[Opening INFORMATION GIVEN section]
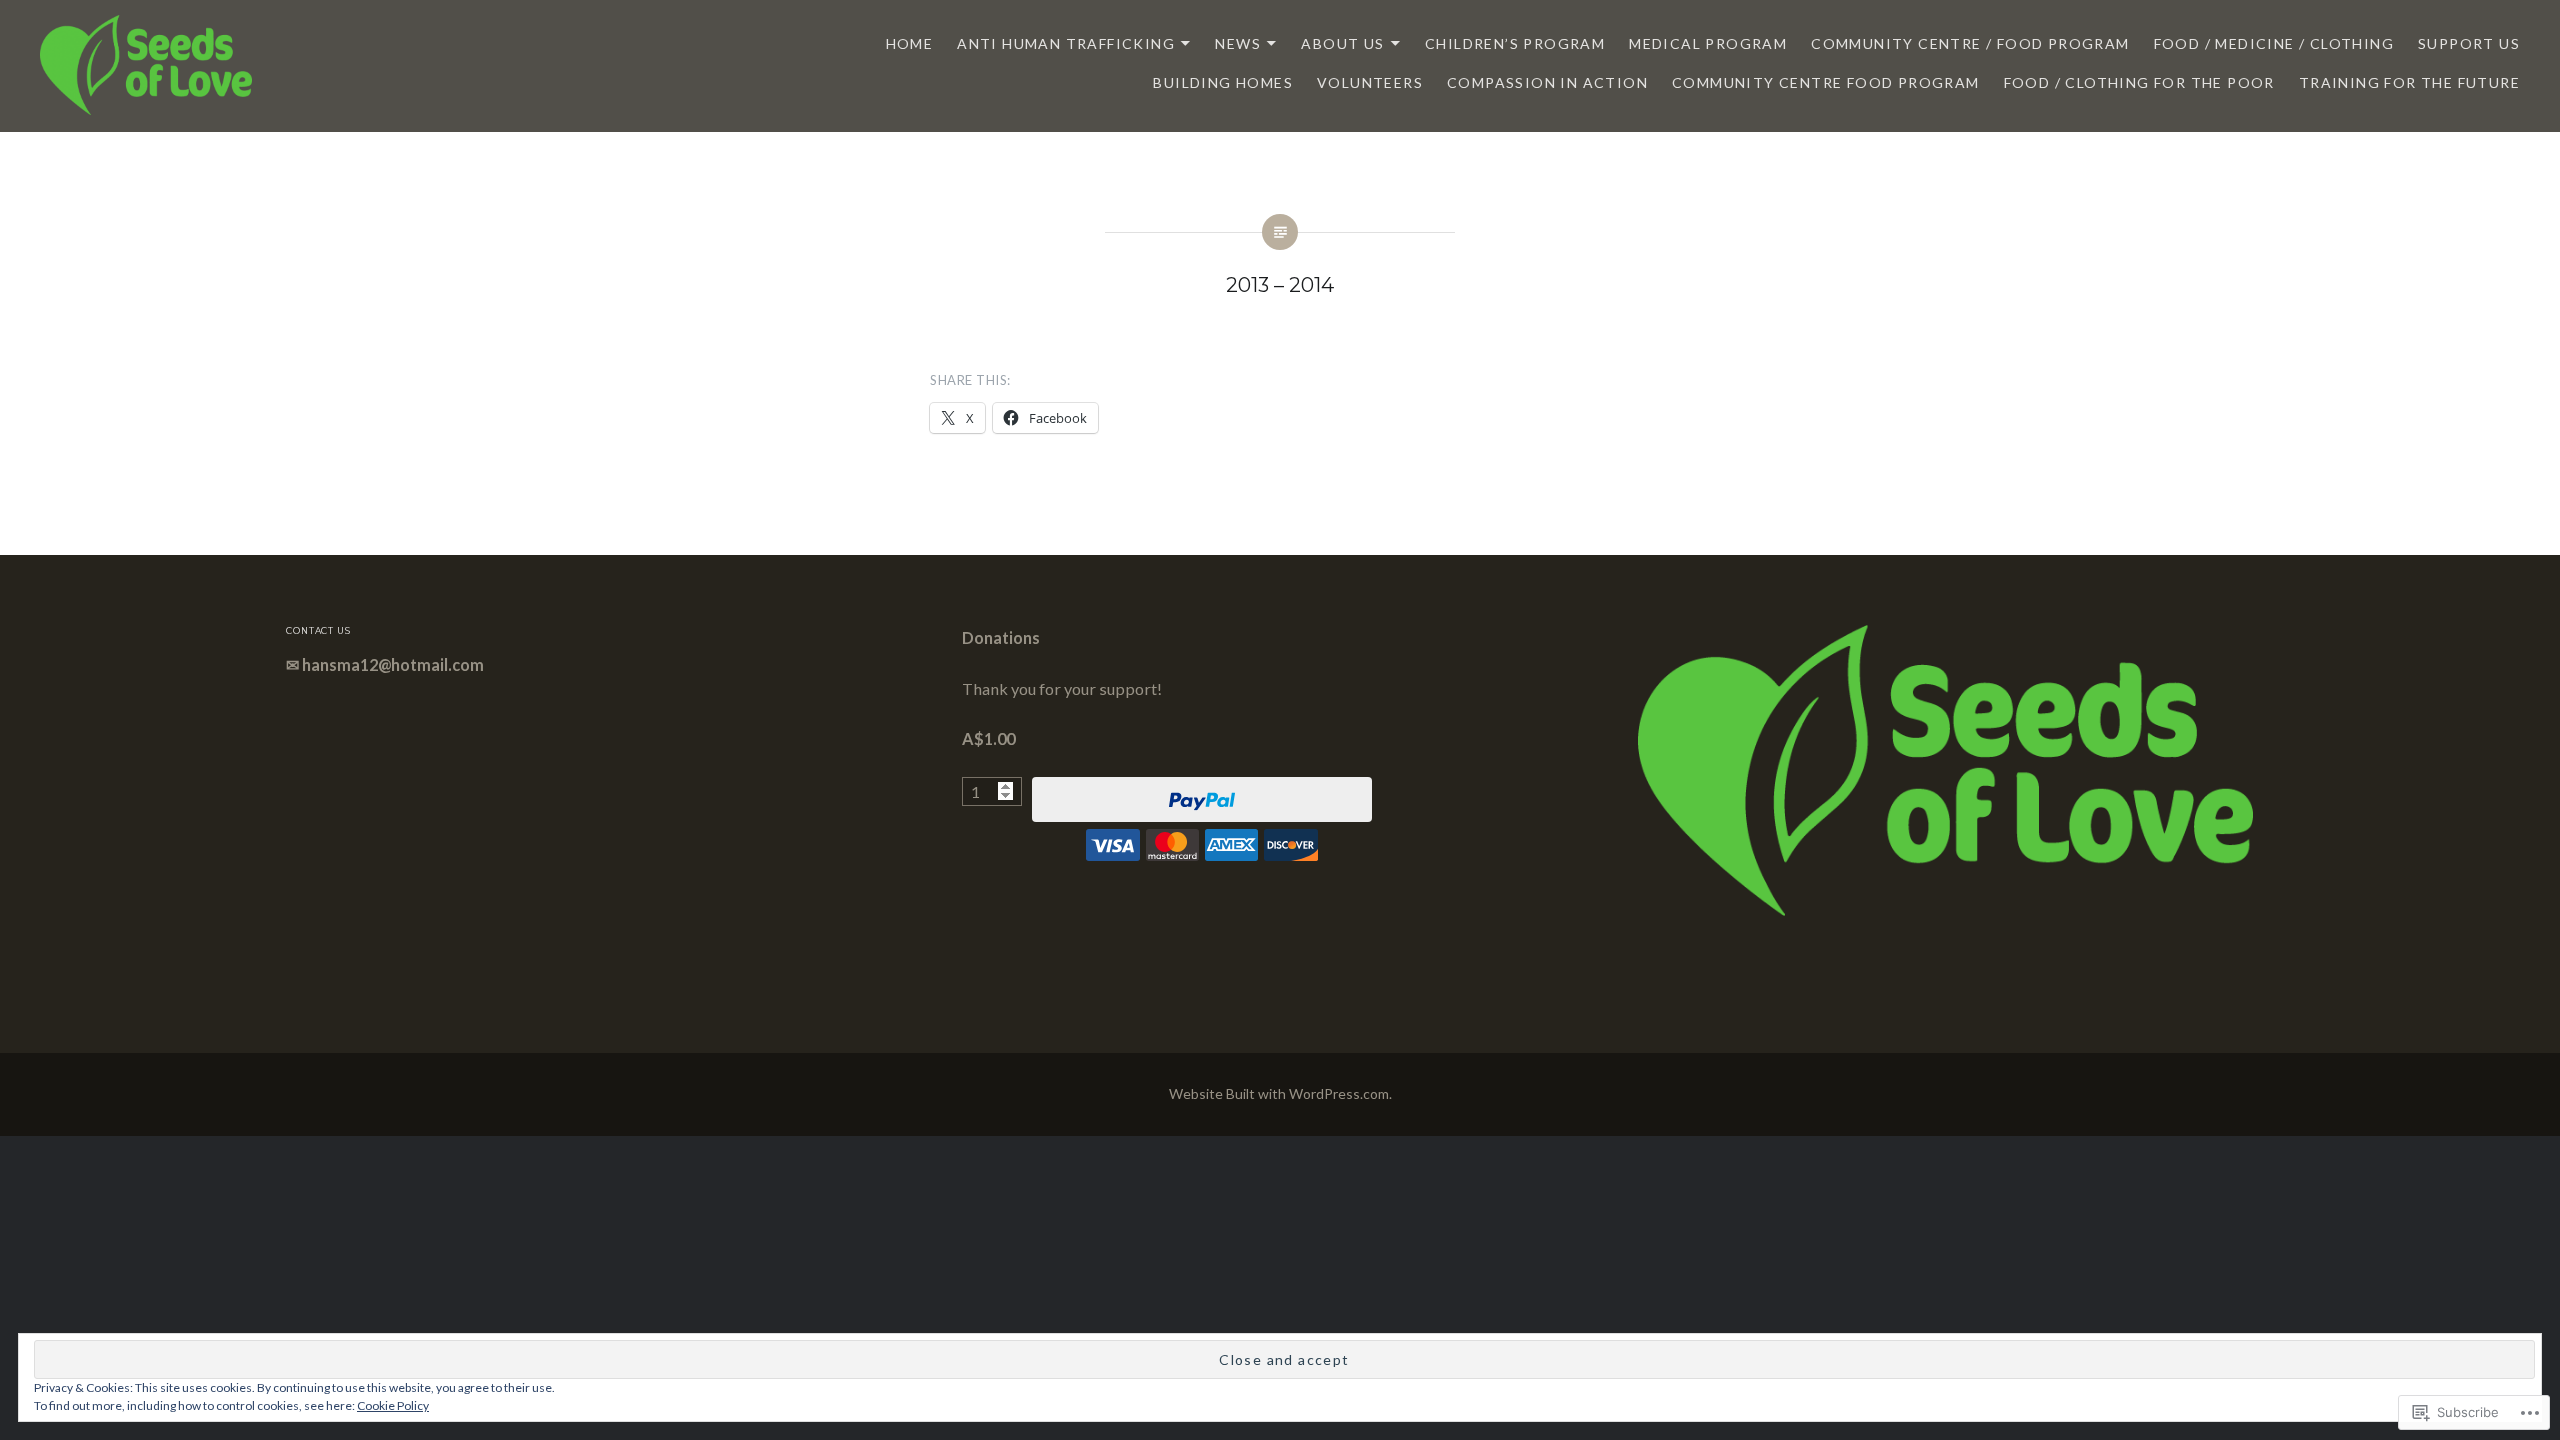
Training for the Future (2409, 82)
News (1238, 43)
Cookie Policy (393, 1405)
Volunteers (1370, 82)
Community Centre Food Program (1826, 82)
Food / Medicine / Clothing (2274, 43)
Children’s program (1515, 43)
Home (910, 43)
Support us (2469, 43)
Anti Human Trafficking (1066, 43)
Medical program (1708, 43)
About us (1342, 43)
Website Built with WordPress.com (1279, 1093)
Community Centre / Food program (1970, 43)
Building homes (1223, 82)
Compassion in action (1547, 82)
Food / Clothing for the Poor (2139, 82)
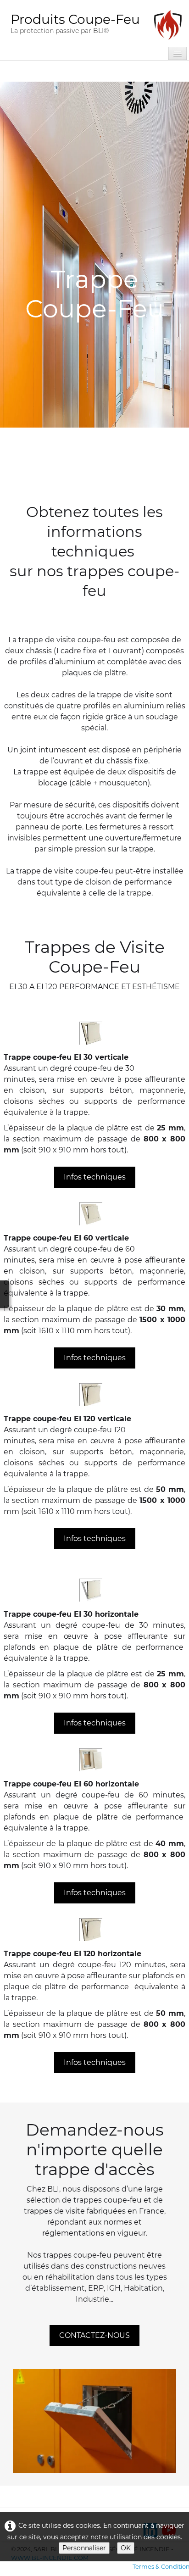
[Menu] (177, 53)
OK (126, 2548)
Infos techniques (95, 1177)
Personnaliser (84, 2548)
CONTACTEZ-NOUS (94, 2335)
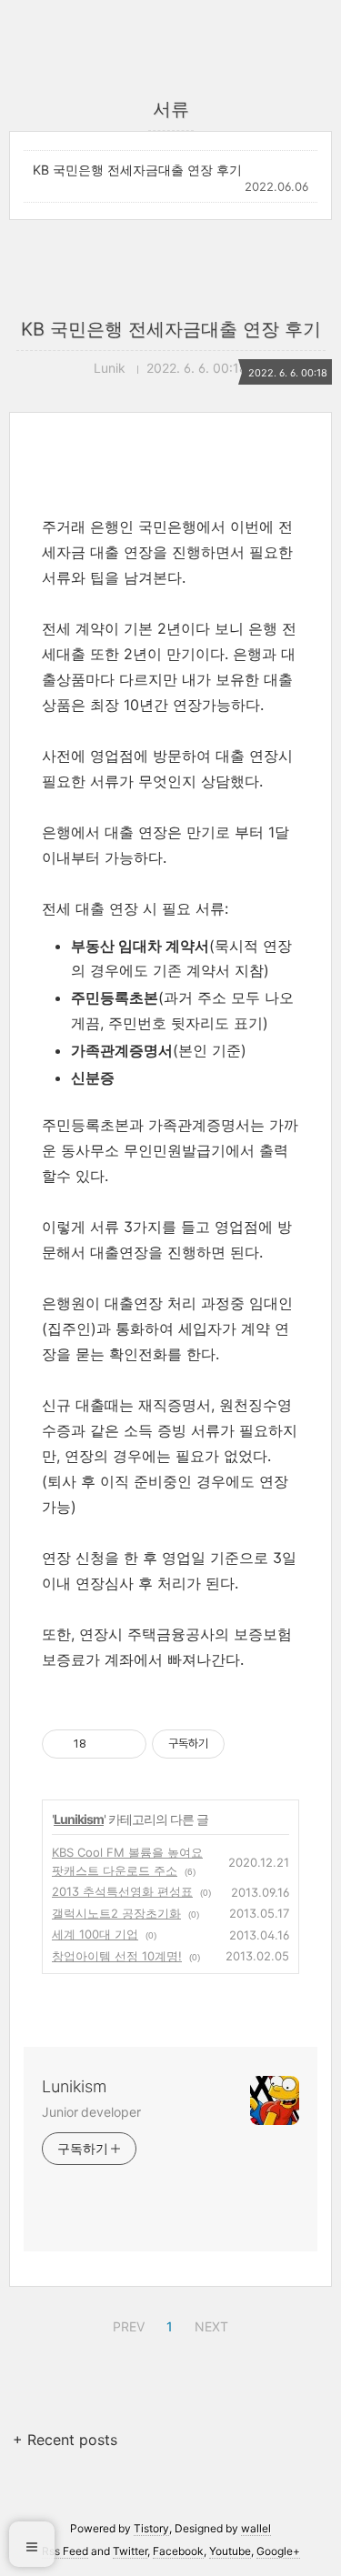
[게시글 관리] (126, 1744)
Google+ (278, 2551)
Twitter (130, 2551)
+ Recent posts (65, 2440)
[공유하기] (103, 1744)
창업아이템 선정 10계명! (117, 1956)
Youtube (230, 2551)
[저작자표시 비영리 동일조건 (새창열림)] (249, 1744)
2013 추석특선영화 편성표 (122, 1891)
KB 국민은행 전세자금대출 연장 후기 (137, 169)
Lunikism (79, 1819)
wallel (256, 2528)
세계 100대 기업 (95, 1934)
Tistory (151, 2528)
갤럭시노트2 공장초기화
[Closing INFORMATION GIVEN section]
TRY IT
From the line containing "OK (126, 2548)" through the last line of the entries, both included, print each line exactly and omit any picture.

TASK RESULT
OK (126, 2548)
Infos techniques (95, 1177)
Personnaliser (84, 2548)
CONTACTEZ-NOUS (94, 2335)
[게시글 관리] (126, 1744)
Google+ (278, 2551)
Twitter (130, 2551)
+ Recent posts (65, 2440)
[공유하기] (103, 1744)
창업아이템 선정 10계명! (117, 1956)
Youtube (230, 2551)
[저작자표시 비영리 동일조건 (새창열림)] (249, 1744)
2013 추석특선영화 편성표 (122, 1891)
KB 국민은행 전세자금대출 연장 후기 (137, 169)
Lunikism (79, 1819)
wallel (256, 2528)
세계 100대 기업 (95, 1934)
Tistory (151, 2528)
갤럭시노트2 공장초기화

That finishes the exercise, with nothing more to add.